Before hip-hop was overrun by platinum jewelry, rappers trying to sing and pop stars sinking the genre to new depths (thanks, Justin), there was Illmatic, Nas’s debut album. Released in 1994, the record became an instant classic and showcased the MC’s unparalleled storytelling. Nas refined that style on last year’s Stillmatic, and Tapes sounds as though it could have been the second disc in a set.
Tapes is Nas at his best, spitting lyrics containing vivid details and involved allusions over beats that are gritty and yell “street” not “sales.” While some rappers like Jay-Z have indicted Nas for being fake, that accusation seems baseless after hearing street scenes lucidly relayed with great detail and harrowing anecdotes on tracks like “U Gotta Love It,” “No Idea’s Original” and “Purple.” The bleak subject matter addressed in these songs – selling drugs, struggling to avoid death, confronting a world with limited opportunities – works in concert with threadbare beats – often a simple piano melody over drums and a baseline – to force the listener to pay close attention to Nas’s lyrics. And that is when the album’s enduring emotion – loneliness – becomes strikingly apparent.

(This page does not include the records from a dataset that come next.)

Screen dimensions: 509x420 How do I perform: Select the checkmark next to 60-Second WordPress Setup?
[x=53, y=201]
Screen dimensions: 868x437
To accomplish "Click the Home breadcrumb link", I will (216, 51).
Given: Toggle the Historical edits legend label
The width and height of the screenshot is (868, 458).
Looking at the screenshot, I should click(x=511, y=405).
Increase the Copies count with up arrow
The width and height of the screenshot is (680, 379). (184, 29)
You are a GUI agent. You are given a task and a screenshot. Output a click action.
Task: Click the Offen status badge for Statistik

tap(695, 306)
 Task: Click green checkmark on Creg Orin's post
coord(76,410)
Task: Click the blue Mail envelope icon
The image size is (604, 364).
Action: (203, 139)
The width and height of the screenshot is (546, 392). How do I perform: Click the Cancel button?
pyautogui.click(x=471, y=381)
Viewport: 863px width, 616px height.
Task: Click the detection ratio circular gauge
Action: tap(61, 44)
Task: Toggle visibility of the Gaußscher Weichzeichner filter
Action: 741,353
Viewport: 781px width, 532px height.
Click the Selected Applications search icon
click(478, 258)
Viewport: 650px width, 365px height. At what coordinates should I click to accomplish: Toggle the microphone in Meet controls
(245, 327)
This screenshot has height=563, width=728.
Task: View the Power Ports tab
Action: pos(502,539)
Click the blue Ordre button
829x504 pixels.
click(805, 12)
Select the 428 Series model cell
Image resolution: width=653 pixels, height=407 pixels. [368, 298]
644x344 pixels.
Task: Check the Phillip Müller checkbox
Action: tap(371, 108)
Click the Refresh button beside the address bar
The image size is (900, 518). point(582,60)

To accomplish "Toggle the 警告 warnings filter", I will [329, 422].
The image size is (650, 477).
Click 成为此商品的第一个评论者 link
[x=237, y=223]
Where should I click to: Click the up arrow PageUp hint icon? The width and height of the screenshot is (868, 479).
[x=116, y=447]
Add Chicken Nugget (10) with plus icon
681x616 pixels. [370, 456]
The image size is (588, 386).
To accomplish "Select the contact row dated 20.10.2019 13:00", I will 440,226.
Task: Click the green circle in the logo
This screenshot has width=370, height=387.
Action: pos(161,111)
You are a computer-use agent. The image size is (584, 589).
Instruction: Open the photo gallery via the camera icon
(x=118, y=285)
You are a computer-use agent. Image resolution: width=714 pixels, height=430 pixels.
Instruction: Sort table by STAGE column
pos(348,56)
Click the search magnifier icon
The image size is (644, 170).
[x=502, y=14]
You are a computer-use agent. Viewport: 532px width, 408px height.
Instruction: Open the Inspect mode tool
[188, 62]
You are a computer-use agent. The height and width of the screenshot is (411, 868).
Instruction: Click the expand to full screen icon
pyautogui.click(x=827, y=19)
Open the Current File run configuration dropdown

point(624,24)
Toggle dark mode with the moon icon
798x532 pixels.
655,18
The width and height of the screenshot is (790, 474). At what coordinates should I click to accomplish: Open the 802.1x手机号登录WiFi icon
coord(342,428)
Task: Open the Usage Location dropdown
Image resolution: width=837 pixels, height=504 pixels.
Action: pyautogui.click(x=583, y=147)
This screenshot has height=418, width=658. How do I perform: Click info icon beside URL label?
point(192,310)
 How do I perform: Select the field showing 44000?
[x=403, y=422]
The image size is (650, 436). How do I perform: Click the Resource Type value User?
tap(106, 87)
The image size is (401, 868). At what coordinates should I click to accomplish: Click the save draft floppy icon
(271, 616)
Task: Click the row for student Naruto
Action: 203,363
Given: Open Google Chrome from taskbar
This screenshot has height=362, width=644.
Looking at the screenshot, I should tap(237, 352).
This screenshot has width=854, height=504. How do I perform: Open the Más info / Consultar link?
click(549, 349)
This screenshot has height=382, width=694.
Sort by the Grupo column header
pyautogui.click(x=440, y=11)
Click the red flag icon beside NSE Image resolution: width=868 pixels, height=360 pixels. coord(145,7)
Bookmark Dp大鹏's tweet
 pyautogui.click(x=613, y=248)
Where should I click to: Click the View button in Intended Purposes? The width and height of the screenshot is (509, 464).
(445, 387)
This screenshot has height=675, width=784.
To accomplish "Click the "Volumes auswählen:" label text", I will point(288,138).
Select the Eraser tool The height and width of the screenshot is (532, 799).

The album opens with “Doo Rag,” a verbal stroll down memory lane in which Nas fondly remembers a childhood of Stacey Lattisaw tapes, basketball and his introduction to the drug culture of the streets. On “My Way,” the MC openly hints at his solitude, saying, “Though I still feel broke with millions in the bank … Niggas is wolves coming if you ruthless or not.” He sounds dissatisfied and alone. This palpable sense is strongly reinforced by nostalgic remembrances in “Nothing Lasts Forever” and “Fetus.”
Despite the ease with which one can find the themes of this work – the loneliness, the solemnity – the album is not repetitive, sonically or lyrically. Working with accomplished producers like Tone and Poke, the Alchemists and Rockwilder, Nas dishes over a series of beats that complement both his content and style. They are indeed sparse, but those interested in something else should check out the Clipse. Additionally, long time Nas fans will delight in the lyrical brilliance of “Blaze a 50” and “Fetus”, the former reminiscent of Stillmatic’s “Rewind” and the latter of It Was Written’s “I Gave You Power.”
Nas’ career has been mercurial, and while no one has ever doubted his verbal talents, he only recently reclaimed his place among hip-hop’s elite. On the heels of the excellent Stillmatic, the fantastic Tapes is the closest to consistent that Nas has ever been. Having plateaued at the top, the inconsistent Nasir Jones is dead.